# wood crumbs on windowsill in Fla.



## Startingover (Apr 18, 2012)

After spending the past yr doing nothing but stiping wallpaper and painting, this week I'm doing a thorough cleaning.

On a couple of windowsills, on new white paint, there is a lot of stuff. Not dust. It's more like wood crumbs. Too much that I didn't want to wipe it off and vacuumed it off instead.

I have found the big black carpenter ants in the yard. Once when weeding I grabbed a handful of weeds and watched as a big ant, threw his head back and took a chomp on my hand. Don't know what's in their bite, but it left a sore welt.

This is a brick house but it has a wood frame. I suppose I have to spend money to call pest control.
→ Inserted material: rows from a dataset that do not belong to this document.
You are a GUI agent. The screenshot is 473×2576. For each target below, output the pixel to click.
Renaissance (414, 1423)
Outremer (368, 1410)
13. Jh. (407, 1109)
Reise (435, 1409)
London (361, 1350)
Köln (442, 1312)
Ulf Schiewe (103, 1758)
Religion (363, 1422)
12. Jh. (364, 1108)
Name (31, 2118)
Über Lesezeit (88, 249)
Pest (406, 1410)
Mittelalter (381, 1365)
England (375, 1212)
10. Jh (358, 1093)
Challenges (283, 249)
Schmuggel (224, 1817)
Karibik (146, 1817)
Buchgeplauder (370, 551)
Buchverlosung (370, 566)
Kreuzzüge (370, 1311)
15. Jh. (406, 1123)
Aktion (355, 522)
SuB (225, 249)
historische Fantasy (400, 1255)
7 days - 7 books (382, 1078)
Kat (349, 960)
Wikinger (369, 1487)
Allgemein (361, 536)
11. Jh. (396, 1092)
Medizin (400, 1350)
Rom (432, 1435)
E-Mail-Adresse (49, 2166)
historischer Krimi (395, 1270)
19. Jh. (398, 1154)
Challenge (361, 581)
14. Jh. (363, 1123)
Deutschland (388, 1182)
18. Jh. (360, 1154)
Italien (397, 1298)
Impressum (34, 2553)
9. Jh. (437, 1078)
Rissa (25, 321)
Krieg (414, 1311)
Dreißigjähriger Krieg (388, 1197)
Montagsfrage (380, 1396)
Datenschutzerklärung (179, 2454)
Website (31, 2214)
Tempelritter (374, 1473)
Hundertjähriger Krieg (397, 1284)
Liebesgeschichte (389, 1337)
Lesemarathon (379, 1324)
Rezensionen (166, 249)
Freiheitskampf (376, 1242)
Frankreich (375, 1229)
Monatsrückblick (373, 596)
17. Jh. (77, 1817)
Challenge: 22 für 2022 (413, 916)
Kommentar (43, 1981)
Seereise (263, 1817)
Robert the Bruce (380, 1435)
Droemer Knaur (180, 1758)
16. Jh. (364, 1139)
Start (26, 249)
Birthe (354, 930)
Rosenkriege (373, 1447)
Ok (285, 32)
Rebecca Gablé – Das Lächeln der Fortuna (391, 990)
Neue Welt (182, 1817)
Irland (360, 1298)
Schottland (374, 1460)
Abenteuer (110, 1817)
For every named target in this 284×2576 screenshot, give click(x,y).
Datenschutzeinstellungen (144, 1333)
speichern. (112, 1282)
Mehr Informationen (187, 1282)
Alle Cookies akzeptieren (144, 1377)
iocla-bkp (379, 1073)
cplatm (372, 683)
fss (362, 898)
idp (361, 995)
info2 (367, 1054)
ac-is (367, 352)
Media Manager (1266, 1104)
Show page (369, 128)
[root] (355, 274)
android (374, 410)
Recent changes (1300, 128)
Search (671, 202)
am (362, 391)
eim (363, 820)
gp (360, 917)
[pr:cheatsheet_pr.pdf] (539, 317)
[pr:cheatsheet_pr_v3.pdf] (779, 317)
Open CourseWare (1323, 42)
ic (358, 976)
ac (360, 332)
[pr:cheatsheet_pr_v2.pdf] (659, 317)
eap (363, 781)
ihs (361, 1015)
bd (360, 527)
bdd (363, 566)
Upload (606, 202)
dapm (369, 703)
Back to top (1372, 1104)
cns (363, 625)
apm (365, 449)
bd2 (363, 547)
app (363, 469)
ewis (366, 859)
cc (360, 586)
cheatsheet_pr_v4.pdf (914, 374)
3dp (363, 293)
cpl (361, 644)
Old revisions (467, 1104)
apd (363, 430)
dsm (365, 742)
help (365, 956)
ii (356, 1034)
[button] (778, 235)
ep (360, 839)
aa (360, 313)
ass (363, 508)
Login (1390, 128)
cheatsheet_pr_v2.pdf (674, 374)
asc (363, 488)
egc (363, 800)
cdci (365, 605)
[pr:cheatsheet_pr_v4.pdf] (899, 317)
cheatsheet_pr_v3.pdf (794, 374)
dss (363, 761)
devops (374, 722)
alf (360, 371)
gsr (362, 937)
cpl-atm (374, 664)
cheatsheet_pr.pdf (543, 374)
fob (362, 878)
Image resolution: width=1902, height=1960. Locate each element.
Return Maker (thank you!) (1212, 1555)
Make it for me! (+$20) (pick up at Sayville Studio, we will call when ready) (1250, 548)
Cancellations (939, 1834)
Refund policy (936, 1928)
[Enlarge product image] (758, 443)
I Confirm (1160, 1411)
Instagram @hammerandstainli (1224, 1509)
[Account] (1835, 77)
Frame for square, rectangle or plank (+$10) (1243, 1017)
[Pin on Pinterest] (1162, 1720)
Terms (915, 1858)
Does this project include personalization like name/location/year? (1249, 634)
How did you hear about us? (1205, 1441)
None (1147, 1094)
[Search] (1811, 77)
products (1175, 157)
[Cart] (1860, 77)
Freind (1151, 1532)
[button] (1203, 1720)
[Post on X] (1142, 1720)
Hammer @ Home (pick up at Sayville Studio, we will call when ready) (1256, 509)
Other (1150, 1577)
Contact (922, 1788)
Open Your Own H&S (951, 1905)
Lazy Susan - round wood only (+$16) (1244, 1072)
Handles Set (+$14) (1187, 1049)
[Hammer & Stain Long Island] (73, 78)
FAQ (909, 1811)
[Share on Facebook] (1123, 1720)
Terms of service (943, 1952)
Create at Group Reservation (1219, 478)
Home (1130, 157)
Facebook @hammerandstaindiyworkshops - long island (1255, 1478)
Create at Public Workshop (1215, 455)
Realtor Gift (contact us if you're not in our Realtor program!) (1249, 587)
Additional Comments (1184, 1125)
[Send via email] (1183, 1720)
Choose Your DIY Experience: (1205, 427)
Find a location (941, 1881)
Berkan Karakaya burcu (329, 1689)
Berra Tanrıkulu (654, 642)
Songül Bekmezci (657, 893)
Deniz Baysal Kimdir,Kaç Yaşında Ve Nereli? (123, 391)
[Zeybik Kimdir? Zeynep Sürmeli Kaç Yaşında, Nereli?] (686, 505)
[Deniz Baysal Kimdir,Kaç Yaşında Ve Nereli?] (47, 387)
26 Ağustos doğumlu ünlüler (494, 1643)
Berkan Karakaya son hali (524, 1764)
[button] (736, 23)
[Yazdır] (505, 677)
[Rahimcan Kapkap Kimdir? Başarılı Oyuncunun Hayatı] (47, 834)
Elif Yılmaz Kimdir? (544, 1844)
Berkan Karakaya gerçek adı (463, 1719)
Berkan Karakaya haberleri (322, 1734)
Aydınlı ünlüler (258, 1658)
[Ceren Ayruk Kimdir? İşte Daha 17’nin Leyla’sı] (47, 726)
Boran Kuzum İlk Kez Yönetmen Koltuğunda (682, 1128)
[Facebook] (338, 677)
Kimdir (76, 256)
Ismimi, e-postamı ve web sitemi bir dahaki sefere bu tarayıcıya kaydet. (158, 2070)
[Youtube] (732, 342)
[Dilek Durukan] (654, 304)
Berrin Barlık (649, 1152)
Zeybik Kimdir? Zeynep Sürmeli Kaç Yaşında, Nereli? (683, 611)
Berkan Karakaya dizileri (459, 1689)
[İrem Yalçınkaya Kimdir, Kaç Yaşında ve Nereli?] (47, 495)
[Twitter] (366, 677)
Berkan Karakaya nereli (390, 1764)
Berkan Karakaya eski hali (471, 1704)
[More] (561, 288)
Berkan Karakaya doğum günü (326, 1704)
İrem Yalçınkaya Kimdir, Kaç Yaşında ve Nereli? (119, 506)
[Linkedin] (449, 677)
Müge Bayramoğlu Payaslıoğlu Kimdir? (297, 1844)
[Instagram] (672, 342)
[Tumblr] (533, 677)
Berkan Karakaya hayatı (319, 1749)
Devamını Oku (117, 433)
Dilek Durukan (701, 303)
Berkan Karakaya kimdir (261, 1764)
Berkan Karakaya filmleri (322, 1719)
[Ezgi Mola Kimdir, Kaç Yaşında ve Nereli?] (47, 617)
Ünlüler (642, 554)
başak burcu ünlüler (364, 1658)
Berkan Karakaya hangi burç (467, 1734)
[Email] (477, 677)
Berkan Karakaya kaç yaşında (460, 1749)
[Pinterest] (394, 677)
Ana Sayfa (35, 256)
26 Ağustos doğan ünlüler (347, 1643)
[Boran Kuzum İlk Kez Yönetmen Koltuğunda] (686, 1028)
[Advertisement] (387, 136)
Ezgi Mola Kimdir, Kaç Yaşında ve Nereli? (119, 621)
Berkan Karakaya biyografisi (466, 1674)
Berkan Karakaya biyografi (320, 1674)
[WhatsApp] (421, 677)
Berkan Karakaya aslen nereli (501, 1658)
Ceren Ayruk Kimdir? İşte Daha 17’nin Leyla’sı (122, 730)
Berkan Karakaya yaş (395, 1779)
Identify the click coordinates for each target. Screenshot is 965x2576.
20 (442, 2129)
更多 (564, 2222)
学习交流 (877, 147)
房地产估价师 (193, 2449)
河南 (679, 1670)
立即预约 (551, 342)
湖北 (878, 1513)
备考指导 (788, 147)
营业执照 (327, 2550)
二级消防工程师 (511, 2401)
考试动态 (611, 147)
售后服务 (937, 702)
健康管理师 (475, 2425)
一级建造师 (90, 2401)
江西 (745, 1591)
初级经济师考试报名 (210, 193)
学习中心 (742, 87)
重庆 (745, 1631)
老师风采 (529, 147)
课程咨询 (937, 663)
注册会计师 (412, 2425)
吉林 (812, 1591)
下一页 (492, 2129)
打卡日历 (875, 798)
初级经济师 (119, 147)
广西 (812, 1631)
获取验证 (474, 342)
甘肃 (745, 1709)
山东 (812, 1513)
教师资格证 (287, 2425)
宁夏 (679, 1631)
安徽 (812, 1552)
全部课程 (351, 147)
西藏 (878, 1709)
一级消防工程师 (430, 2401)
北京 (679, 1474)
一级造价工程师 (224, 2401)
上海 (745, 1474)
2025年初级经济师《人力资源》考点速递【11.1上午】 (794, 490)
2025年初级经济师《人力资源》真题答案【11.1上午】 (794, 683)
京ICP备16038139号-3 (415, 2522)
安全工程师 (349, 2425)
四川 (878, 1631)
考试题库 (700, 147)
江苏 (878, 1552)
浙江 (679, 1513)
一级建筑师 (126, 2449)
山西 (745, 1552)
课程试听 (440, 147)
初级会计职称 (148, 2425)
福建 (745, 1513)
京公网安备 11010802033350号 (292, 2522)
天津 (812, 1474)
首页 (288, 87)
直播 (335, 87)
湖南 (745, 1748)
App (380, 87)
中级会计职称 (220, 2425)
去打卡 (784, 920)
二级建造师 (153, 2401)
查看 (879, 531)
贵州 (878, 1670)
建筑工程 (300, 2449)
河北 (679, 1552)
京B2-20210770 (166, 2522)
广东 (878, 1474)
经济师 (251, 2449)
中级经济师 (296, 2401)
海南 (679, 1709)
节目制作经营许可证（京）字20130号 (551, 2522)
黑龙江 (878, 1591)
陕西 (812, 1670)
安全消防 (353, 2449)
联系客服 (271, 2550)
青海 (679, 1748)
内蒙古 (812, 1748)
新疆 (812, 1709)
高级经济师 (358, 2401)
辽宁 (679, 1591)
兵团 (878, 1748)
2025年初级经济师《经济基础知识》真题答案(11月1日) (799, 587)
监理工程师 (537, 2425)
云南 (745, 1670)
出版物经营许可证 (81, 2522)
Has anyone else in Florida had this type of problem?


----------



## joecaption (Nov 30, 2011)

Do not clean it up until they come look at it.
Do not put this off.
If it was mine I sure would not call Orkin or Terminex unless you need a good laugh when they give you the price.


----------



## Startingover (Apr 18, 2012)

thanks Joe. I have a local guy who did my pre-move in inspection that I'll call. 

He'd already recommended doing termite control once I got settled in.

In my last house that I sold here in Fla I had to pay for carpenter ant damage. I used to see big black ants going in my wood door frame but didn't know at the time they were going in to eat. Thankfully that house was CBS so less worry.


----------



## noquacks (Jun 5, 2010)

Guessing its termite "pellets"/wood dust. Rounded black- to dk brown poop. Carpenter ants are actually beter then termites as they EAT termites. Carp ants also are a friend sometimes as they indicate to you that there imay be a water leak/damage nearby that needs remediation. They are attracted to DAMP areas so, its a sign to you that maybe theres a roof leak/etc. Most Carp ants "damage" only dampened/rotted/moldy wood. They dont eat wood, they nest in it. But, sometimes they can "chew" off solid wood too.


----------



## Startingover (Apr 18, 2012)

noquaks,

thanks. That's a bit unnerving, but I'd nothing to do but face it. Someone will come next week. A neighbor just a block away had termite damage.

I'm just praying this isn't too expensive.

I know 'scat' is a way to identify animals in the woods. I never thought about termite scat. ugh.

Interesting info about carpenter ants. Is that what I come across out in my yard, when I was weeding, that bit me?


----------



## noquacks (Jun 5, 2010)

Startingover said:


> noquaks,
> 
> 
> Interesting info about carpenter ants. Is that what I come across out in my yard, when I was weeding, that bit me?


Maybe- coulda been fire ants. They bite me all the time. Did you get uggly welts after being bitten, with pustules forming? If so, fire ants.


----------